Attività richieste:
a. Rispondi a queste domande sull'articolo sulla guerra a Gaza:
(i) In che giorno si è svolto l'incontro di preghiera promosso da Papa Francesco?
(ii) Quanti paesi europei hanno fornito armi a Israele dal 2008 al 2012?
(iii) Per quale cifra l'Italia ha contribuito ad armare Israele?
b. Prosegui l'articolo sulla guerra a Gaza dopo l'ultima frase riportata.

Testo estratto:
———

Pace, pace, pace!

Giovanni Sarubbi
www.ildialogo.org

E’ passato appena un mese dall’incontro di preghiera promosso da Papa Francesco per la pace in medio oriente. Era l’otto giugno scorso. La parola fra israeliani e palestinesi è di nuovo alle armi. La striscia di Gaza è di nuovo sotto attacco. L’esercito israeliano si prepara alla sua invasione.

Per scatenare l’ennesima guerra è stata messa in atto una provocazione finalizzata all’elevamento della tensione fra palestinesi e israeliani: prima sono stati rapiti e uccisi tre ragazzi israeliani, poi è toccato ad un palestinese. E’ un classico della guerra. Si creano ad arte “casus belli” per dare la parola alle armi.

Opposte fazioni estremiste avrebbero compiuto questi omicidi. A pagarne le conseguenze, non saranno però gli estremisti che li hanno compiuti ma la popolazione civile palestinese e israeliana che ora sono ostaggio dei rispettivi bombardamenti. In pochi giorni di guerra sono già centinaia le vittime a Gaza, soprattutto bambini.

Nell’editoriale che avevo scritto su Il Dialogo in occasione dell’incontro di preghiera in vaticano dell’otto giugno, auspicavo la preghiera dei fatti e non quella delle parole. Sono rimaste le parole, vuote ed inutili, le invocazioni a Dio false ed ipocrite. I fatti parlano ancora di guerra, di morti, distruzioni, odio su odio.

Ed il motivo è semplice: la pace dipende dagli uomini, dai governi, dai parlamenti, dai popoli e non dal Dio posto nell’alto dei cieli.

E i governi spendono miliardi e miliardi di euro in armamenti. Ventuno paesi europei hanno fornito armi ad Israele dal 2008 al 2012 per un miliardo e 160 milioni di euro. Fra questi paesi, la cattolicissima Italia ha contribuito ad armare Israele per quasi 500 milioni di euro divenendo, come documenta la Rete Disarmo, il principale fornitore armato di Israele.

———

Dati dei bersagli di clic:
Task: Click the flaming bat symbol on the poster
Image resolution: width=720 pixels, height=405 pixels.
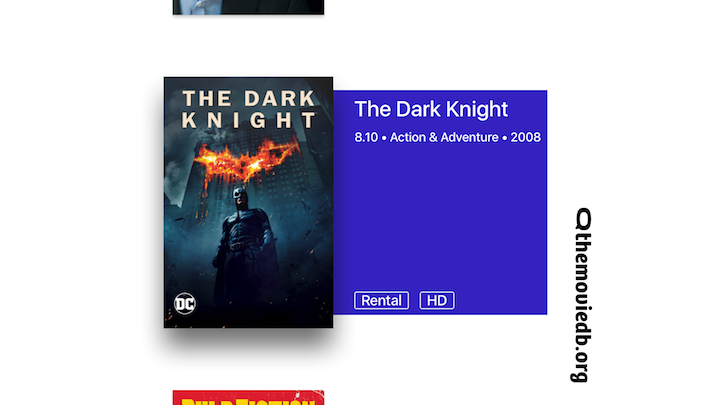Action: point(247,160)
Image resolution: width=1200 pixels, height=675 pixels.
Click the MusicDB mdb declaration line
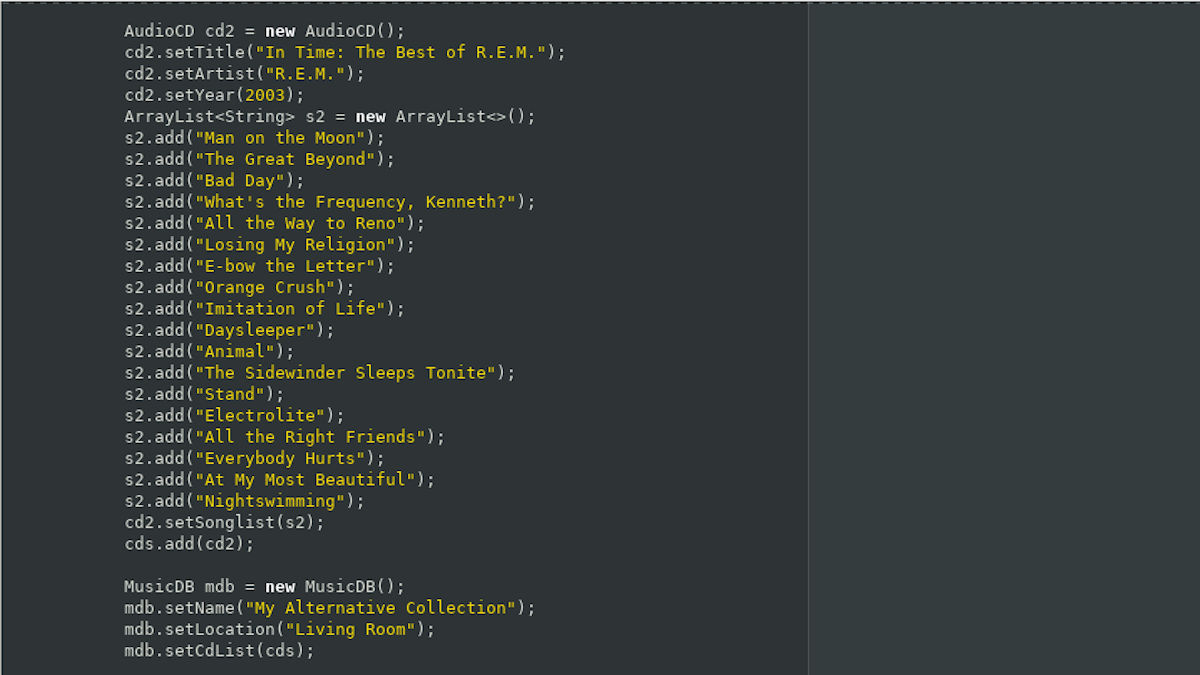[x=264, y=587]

———

I risultati:
a.
(i) L'otto giugno.
(ii) Ventuno.
(iii) Quasi 500 milioni di euro.

b.
Il nostro paese, che ha scritto nella propria Costituzione il ripudio della guerra, è uno dei principali paesi produttori di armamenti, che guadagna sulle guerre, sulle morti, sulle distruzioni.

E quando un paese è pieno di armi, la guerra è sicura, e le provocazioni necessarie a scatenarla non ci vuole nulla ad organizzarle per chi possiede le armi e i soldi necessari ad armare e pagare assassini prezzolati. E ce ne sono purtroppo molti in giro per il mondo.

In queste ore stiamo ricevendo da numerosi lettori lettere piene di sgomento per ciò che sta accadendo. Ci si sente impotenti nonostante tutti i propri sforzi a costruire iniziative per la pace. Ed in questi mesi molte ce ne sono state in diverse parti d’Italia e molte noi stessi ne abbiamo documentate.

Non ci sono reazioni di massa alla guerra. Questo è il dato che lascia sgomenti. Bisognerà capire perchè e cosa si deve fare per invertire tale tendenza. In queste occasioni gli strumenti di distrazione di massa funzionano a tutto spiano. La cultura della guerra è inoltre diffusa in ogni spot pubblicitario.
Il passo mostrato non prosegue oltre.